▼
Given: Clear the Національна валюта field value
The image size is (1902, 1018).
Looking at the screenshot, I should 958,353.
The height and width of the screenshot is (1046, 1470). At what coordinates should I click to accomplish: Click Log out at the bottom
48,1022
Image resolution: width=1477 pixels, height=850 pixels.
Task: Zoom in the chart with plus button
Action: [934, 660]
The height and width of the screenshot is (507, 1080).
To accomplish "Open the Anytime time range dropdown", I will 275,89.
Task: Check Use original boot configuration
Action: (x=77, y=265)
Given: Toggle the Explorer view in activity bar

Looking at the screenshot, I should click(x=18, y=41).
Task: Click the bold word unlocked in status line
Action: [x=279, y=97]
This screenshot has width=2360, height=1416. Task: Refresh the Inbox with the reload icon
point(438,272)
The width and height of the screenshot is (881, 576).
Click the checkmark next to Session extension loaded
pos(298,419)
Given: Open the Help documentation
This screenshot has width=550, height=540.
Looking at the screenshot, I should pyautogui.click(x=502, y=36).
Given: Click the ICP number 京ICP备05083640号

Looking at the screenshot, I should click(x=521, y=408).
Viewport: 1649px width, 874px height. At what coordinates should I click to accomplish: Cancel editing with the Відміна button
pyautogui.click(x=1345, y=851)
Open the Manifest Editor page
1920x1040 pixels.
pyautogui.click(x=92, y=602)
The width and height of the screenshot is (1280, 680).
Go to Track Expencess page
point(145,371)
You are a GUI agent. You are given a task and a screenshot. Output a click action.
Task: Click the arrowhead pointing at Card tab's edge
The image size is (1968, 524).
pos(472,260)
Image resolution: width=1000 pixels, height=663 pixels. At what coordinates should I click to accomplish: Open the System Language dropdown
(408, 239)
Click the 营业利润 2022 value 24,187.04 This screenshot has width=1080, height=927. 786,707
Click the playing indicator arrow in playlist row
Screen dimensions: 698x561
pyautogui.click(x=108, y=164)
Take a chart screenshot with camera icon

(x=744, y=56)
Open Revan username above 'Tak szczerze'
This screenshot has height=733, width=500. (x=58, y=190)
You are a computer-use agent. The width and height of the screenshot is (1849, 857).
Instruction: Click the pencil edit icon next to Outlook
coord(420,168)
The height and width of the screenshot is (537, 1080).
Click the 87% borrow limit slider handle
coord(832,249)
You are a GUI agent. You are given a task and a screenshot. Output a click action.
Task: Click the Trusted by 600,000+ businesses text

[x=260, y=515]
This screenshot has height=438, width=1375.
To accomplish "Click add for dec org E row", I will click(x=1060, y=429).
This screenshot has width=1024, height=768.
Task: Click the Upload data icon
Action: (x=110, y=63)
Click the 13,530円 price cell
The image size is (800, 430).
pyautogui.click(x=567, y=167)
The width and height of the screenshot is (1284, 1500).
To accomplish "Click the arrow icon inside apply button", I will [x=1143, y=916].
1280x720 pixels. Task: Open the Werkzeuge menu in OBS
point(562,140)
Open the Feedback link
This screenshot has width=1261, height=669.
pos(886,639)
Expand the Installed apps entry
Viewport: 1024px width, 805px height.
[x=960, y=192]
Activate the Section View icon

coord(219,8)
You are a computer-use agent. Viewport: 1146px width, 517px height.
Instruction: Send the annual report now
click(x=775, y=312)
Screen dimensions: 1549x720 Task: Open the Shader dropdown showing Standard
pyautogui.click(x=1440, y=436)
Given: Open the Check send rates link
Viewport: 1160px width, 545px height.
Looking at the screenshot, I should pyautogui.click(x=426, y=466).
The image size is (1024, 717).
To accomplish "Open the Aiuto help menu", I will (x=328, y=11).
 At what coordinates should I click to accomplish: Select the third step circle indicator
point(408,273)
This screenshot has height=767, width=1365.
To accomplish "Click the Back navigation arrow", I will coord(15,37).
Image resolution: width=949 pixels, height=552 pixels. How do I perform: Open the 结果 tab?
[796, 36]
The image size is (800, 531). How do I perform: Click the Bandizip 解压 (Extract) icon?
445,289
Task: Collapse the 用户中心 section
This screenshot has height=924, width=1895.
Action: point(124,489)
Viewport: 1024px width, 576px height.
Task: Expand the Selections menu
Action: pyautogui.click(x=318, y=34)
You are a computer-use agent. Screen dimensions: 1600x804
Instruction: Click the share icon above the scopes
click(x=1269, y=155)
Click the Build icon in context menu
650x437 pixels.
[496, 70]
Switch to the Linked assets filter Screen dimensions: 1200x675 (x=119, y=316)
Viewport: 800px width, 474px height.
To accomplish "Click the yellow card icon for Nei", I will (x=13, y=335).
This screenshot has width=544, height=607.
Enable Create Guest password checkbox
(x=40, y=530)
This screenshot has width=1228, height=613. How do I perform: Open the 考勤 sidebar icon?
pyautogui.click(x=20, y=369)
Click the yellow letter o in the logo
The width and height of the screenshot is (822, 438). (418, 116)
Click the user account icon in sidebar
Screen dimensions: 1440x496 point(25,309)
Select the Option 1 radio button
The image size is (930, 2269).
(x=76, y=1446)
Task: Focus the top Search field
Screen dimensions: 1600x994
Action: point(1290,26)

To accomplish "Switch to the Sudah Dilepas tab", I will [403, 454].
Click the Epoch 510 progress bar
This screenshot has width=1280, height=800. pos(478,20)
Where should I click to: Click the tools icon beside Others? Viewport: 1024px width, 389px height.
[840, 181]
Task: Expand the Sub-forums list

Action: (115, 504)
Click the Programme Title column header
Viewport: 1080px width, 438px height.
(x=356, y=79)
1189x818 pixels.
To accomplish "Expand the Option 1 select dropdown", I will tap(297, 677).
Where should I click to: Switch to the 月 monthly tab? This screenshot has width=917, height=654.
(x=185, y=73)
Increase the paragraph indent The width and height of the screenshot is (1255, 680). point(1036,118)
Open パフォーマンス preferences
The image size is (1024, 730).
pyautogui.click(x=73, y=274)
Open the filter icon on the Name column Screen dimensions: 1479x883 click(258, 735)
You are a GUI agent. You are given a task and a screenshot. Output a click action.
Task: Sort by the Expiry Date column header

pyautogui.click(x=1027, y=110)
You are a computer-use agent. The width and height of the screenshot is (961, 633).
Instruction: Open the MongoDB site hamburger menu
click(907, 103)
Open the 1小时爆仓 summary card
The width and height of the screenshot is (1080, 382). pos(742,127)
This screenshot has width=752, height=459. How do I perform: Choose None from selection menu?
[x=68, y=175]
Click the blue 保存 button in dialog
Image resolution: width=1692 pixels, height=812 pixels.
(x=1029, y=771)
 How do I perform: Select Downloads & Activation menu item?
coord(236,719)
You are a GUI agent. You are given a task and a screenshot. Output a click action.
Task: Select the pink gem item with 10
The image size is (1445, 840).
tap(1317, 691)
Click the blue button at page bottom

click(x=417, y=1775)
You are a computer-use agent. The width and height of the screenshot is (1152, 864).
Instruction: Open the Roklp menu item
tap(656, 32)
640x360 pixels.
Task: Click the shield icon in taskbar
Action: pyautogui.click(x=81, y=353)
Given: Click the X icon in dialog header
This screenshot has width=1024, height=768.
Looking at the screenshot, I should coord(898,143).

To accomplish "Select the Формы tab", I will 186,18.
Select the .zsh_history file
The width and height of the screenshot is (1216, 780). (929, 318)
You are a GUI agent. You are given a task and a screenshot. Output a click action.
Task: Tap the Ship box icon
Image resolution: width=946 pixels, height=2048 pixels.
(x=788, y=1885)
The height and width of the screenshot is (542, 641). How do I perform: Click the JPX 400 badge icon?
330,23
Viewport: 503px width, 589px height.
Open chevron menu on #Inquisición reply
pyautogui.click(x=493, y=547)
▲
Work instruction
Scan the listing for the word "filter". Copy every line in which it appears.

Answer area
Switch to the Linked assets filter Screen dimensions: 1200x675 (x=119, y=316)
Open the filter icon on the Name column Screen dimensions: 1479x883 click(258, 735)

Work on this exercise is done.